Le bon geste au moment de la coupe
L’heure compte autant que le geste. On cueille tôt le matin, une fois la rosée séchée mais avant la chaleur, ou en fin de soirée : les tiges sont alors gorgées d’eau, contrairement à celles cueillies en plein midi, déjà déshydratées. Le stade de coupe dépend ensuite de chaque fleur. La pivoine se coupe au stade guimauve, un bouton qui cède sous une légère pression du doigt comme une guimauve fraîche ; les fourmis attirées par le nectar sucré des sépales sont sans danger, un simple rinçage à l’eau froide les décroche avant d’entrer. Le dahlia, lui, n’avance plus une fois cueilli : on le coupe presque totalement ouvert, jamais en bouton fermé. Le lilas se récolte quand un tiers à la moitié des fleurettes de la grappe sont épanouies. Dans tous les cas, on coupe en biseau à quarante-cinq degrés avec un outil affûté : la coupe oblique offre une plus grande surface pour boire l’eau qu’une coupe droite, et une lame émoussée écrase les vaisseaux au lieu de les trancher net.
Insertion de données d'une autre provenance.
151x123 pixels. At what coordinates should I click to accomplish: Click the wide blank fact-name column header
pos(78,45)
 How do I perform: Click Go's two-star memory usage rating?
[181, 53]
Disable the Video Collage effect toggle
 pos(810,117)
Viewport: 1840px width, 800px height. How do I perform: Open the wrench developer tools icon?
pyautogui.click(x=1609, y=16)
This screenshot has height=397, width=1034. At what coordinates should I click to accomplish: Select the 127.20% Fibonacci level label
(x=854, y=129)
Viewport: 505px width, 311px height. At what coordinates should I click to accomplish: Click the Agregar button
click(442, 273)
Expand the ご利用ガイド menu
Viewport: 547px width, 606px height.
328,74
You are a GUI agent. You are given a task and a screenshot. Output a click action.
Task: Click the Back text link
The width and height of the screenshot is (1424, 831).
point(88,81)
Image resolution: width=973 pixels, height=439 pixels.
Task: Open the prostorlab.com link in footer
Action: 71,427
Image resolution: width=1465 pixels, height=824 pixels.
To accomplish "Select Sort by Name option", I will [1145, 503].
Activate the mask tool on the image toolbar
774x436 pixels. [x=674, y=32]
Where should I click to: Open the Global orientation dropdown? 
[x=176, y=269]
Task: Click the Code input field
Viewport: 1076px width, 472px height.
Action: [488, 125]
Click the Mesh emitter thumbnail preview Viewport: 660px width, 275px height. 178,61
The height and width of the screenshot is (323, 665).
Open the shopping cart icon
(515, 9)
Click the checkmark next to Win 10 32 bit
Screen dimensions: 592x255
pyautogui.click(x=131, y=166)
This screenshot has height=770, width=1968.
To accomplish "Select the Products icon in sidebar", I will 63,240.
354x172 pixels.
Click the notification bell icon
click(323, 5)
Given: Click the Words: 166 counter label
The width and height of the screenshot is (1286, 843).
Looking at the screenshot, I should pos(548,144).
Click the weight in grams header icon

On coupe la tige plus longue que nécessaire, quitte à l’ajuster au vase ensuite, et on la plonge dans un seau d’eau dès la coupe, sans la laisser à l’air libre.
Conditionner les tiges tout de suite
Le conditionnement se joue dans les minutes qui suivent la coupe. Placez chaque tige dans une eau tiède, absorbée plus vite que l’eau froide et adaptée à la plupart des fleurs, sauf la tulipe, qui préfère une eau froide pour ralentir son ouverture. Pour les tiges ligneuses, hortensia et lilas en tête, fendez la base sur deux à quatre centimètres au sécateur plutôt que de l’écraser au marteau, ce qui détruit les vaisseaux au lieu de les ouvrir. Retirez aussi la plupart des feuilles de ces deux arbustes, elles consomment l’eau que réclament les fleurs. Le dahlia, et dans une moindre mesure le pavot du jardin, exsude un latex qui bouche la tige : on flambe l’extrémité quelques secondes à la flamme d’un briquet, ou on la trempe une heure dans une eau à soixante-dix degrés. Le narcisse demande un traitement à part : sa sève laiteuse bouche les vaisseaux des fleurs voisines. Isolez-le vingt-quatre heures dans son propre seau d’eau avant de l’ajouter à un bouquet, sans le recouper ensuite, la sève repartirait. Pour toutes les fleurs, ôtez enfin les feuilles qui tremperaient sous la ligne d’eau, elles pourrissent et nourrissent les bactéries.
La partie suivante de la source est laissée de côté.